Your General Dentist: What Can Happen if Your Don’t Floss?

Anyone who has visited a general dentist knows that one of the first things they mention is proper brushing techniques. A close second is usually the importance of flossing.

Flossing prevents gum disease

Whereas brushing — which should be done twice daily — polishes the surface of teeth, flossing removes the plaque which can builds up between teeth and along the gum line. Even electronic toothbrushes are unable to reach these areas. Hence flossing is imperative for gum removal. Plaque can cause bad breath and develop into tartar, which is an unseemly yellow brown color, and a pain for a general dentist to scrape off, but this is not all.

Gingivitis

If the bacteria responsible for plaque gets far enough out of hand it will cause the gums to swell, a condition known as gingivitis. Gingivitis may be uncomfortable and cause the gums to bleed. Beyond that if the infection spreads below the gum line, this becomes known as periodontitis.

Consequences of gum disease

Immediate response

Developing gum disease can have severe local consequences around the mouth. The affected area may become very painful to the touch, making eating — among other activities — difficult and unpleasant. If left untreated by a general dentist long enough, gum disease can lead to tooth loss. Tooth loss is a painful process as well. It also can lead to a reduction in the aesthetic value of one’s smile which can be detrimental to self-confidence. Beyond the mouth, gum disease may have surprising and serious effects throughout the body.

Inflammatory and widespread response

The body’s reaction to gum disease is an inflammatory response that can spread from the mouth throughout the bloodstream.
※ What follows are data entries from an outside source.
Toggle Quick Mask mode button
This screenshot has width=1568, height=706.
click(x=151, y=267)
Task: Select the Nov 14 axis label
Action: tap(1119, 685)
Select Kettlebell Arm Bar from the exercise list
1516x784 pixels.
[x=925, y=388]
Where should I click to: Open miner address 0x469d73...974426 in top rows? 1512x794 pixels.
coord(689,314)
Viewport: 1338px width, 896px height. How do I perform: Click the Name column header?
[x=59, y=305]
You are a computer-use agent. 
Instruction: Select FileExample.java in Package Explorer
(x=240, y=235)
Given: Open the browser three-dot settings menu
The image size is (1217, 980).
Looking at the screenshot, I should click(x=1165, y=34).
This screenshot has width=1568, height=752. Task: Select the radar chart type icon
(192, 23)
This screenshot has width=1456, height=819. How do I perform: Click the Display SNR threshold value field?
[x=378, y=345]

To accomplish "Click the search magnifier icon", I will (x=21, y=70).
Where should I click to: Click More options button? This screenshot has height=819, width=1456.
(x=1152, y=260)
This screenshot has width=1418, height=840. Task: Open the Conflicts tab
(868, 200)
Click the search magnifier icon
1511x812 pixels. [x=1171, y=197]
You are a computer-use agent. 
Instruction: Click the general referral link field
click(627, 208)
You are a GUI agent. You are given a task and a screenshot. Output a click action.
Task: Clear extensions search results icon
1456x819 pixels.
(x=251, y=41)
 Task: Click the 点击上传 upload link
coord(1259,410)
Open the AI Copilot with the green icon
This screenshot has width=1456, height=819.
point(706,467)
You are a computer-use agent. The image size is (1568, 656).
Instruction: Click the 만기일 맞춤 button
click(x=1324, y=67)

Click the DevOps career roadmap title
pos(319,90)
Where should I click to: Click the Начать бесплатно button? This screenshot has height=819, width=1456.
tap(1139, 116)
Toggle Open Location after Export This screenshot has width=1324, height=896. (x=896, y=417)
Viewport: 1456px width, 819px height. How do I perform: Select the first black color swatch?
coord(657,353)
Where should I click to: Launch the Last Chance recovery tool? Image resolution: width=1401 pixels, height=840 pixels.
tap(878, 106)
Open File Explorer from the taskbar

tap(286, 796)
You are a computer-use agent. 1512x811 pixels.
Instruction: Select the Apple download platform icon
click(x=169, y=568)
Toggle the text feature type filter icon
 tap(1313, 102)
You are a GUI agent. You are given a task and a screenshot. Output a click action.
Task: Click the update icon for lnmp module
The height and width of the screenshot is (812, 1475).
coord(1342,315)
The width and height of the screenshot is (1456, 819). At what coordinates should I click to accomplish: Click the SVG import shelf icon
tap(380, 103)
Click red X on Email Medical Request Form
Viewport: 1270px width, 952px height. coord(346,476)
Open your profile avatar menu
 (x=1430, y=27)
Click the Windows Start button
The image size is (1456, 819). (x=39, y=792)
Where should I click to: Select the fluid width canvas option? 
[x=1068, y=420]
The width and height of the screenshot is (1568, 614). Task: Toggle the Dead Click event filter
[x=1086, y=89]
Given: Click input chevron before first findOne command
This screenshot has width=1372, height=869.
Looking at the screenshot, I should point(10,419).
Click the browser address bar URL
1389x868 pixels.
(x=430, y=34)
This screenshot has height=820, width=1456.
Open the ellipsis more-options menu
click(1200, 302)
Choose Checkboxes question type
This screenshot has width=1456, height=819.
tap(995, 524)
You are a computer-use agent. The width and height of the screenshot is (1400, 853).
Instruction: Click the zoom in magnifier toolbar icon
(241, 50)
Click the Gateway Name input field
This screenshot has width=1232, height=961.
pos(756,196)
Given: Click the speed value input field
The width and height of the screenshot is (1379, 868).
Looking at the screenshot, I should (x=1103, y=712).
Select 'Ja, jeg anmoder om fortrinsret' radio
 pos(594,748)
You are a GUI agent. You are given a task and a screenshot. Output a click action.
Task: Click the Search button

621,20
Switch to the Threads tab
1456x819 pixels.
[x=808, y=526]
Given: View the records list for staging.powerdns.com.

As inflammation moves outward, systems essential to a healthy functioning body can be severely affected. Mothers with gum disease are less likely to carry infants to full term. Furthermore, gum disease has been linked to several inflammatory conditions.

These diseases include:

  • Heart disease
  • Hypertension
  • Diabetes
  • Rheumatoid arthritis
  • Alzheimer’s

The relationship between these inflammatory conditions and gum disease appears to be symbiotic. Therefore, it is hard to differentiate cause and effect. For example, gum disease may increase the risk of diabetes, and diabetics with healthy gums are more likely to have stable blood sugar. Either way, making every effort to prevent the inflammation caused by gum disease is a good move. Floss is the best tool to get the job done outside the general dentist’s office.

Find the right floss

There are several different products which can be utilized to floss. There is the typical spool of floss that comes in a small box with a metal bit to break strands of floss against. Very little floss is necessary to do a good job and these boxes will last a long time. Also available are floss picks. These are useful because the end opposite the floss is great for picking large seeds and bits of food from your teeth (like a toothpick) and can also be used as a tongue scraper. Finally, there are water flossers, like they have at the dentist, on the market for home use.

Conclusion

If flossing is ignored there will be plaque build up between teeth and along the gum line. This can progress from plaque to tartar to gingivitis to gum disease. Gum disease may lead to tooth loss as well as several other inflammatory conditions throughout the body.